Therefore, the relaxation in visa facilities, limited no doubt, may be a small step in the long haul to a visa-less environment but it is, indeed, a positive development. “I promise you a borderless regime,” the late Benazir Bhutto told me a few days before she left London for Pakistan. I am sure she would have tried her best if she had lived but ultimately she would have been defeated by the intelligence agencies which still rule the roost.

The intelligence agencies on both sides have seen to it that the visa possessors follow the same old humiliating process of reporting at a police station in the midst of jibes and threatening postures. It is apparent that there is no change in their attitude of suspicion and hostility. Several visitors may still be happy because the choice before them has either been a visa or no visa. I believe that senior citizens above the age of 65, who will get visa on arrival, will be exempt from police report. And so will be children below the age of 12.

§ Request A:
In the passage on visa relaxation, who said "I promise you a borderless regime"?
§ Request B:
Please reproduce the passage on visa relaxation word for word, starting with "Therefore, the relaxation" and going on through "rule the roost.".
§ Request C:
Resume the passage on visa relaxation, picking up right after its final sentence.

§ Collected material:
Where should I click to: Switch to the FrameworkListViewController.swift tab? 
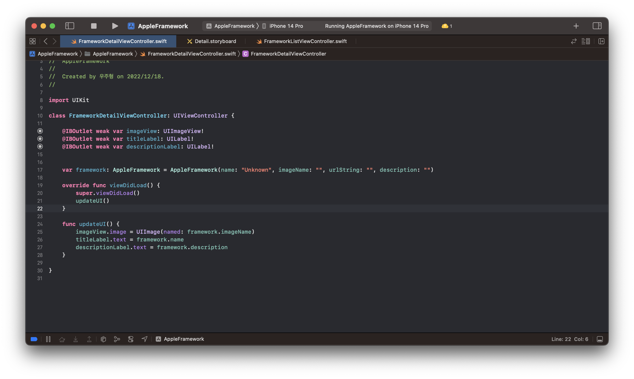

§ Expected output A:
The late Benazir Bhutto.

§ Expected output B:
Therefore, the relaxation in visa facilities, limited no doubt, may be a small step in the long haul to a visa-less environment but it is, indeed, a positive development. “I promise you a borderless regime,” the late Benazir Bhutto told me a few days before she left London for Pakistan. I am sure she would have tried her best if she had lived but ultimately she would have been defeated by the intelligence agencies which still rule the roost.

§ Expected output C:
Yet the most important point that the Indian Foreign Minister and his counterpart have missed is how to deal with terrorism which is on the rise in both the countries. Who is more to blame or who started it first does not help at this time because the Frankenstein of a monster is on the prowl. Instead of reviving the Joint Commission for cooperation in various fields, the two countries would have done better to underline the serious proportions which terrorism has assumed. For this, a Joint Commission on Terrorism alone—pooling of intelligence and fighting against terrorists together—would have given a stern message to the trouble-makers.

That no such machinery was ever proposed is enough of a proof of the yawning differences over the 26/11 attacks in Mumbai. Krishna wanted the perpetrators to be brought to book quickly to soothe the hurt of the people in Maharashtra and elsewhere in India. Hina appa-rently had her own compulsions and merely said: “We will not brood over divergences.” My feeling is that the punishment of the culprits, especially Hafeez Sayed, the LeT chief, is a litmus test for India to judge Pakistan’s earnestness.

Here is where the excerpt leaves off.